EXTRACT PROVIDED —
The demo runs terribly slow because of Windows Forms that has to render the graphics of the fingers and the objects. Pressing T will hide the tuio graphics and it works fine (on Windows!), however you’ll see nothing but the GUI panel. Mono has problems with Windows Forms. Next demo will be much better!
Links to some multitouch frameworks and/or gesture recognition frameworks. If you think I should add anything else (with code) please tell me. They’ve just been coming out like mushrooms.
Bespoke Multi-Touch Framework
Multitouch framework (requires .NET 2.0) – Microsoft Public License (Ms-PL)
C++ [edit: and Java]
Grafiti is available to download from Sourceforge via svn.
svn co https://grafiti.svn.sourceforge.net/svnroot/grafiti/trunk grafiti
The downloaded folder will contain the source code and the Visual Studio solution, that can be opened and compiled also with Mono Develop. You can try the demo with a multitouch table + reactivision or with the newest Tuio simulator.
It’s an alpha version, and it needs to be tested more than I could do, not having a multi touch table yet. Feedbacks are welcome, expecially the negative ones. Soon I’ll publish a guide.

RECORD EXCERPTS —

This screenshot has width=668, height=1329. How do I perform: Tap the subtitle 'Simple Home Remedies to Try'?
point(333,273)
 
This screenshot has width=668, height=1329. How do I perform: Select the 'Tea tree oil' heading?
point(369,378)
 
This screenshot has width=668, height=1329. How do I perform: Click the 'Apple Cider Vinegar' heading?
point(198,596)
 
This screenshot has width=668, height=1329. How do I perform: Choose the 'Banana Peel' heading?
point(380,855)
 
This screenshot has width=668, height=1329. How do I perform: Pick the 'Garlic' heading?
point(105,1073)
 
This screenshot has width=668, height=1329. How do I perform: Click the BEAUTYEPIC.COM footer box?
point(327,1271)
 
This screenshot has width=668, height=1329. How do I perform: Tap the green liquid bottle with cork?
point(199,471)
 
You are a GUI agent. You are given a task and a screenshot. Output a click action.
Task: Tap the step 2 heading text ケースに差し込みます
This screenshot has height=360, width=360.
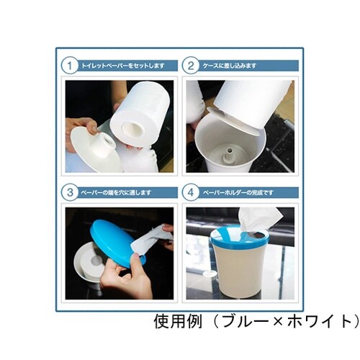(x=230, y=66)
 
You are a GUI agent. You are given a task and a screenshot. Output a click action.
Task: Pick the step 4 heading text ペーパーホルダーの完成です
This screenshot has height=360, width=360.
(x=240, y=193)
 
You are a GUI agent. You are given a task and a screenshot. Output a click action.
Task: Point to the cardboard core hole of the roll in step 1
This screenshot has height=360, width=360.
(x=132, y=130)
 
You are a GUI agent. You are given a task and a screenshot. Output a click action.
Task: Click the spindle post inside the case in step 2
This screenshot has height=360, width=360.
(x=230, y=154)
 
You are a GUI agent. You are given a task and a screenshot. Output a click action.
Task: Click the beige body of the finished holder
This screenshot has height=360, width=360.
(x=238, y=270)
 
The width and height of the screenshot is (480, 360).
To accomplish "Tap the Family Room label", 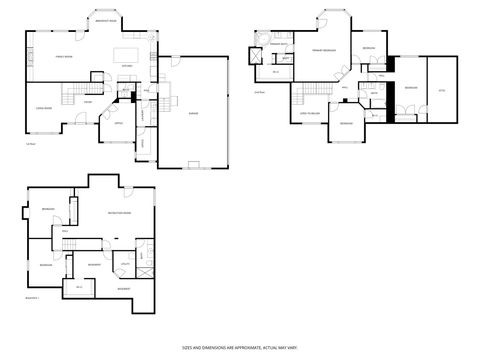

WHAT YOU HAVE TO DO — Rewrite the passage of the multitouch frameworks post from "Links to some" to "out like mushrooms.", putting "weeds" in place of "mushrooms".

TASK OUTPUT —
Links to some multitouch frameworks and/or gesture recognition frameworks. If you think I should add anything else (with code) please tell me. They’ve just been coming out like weeds.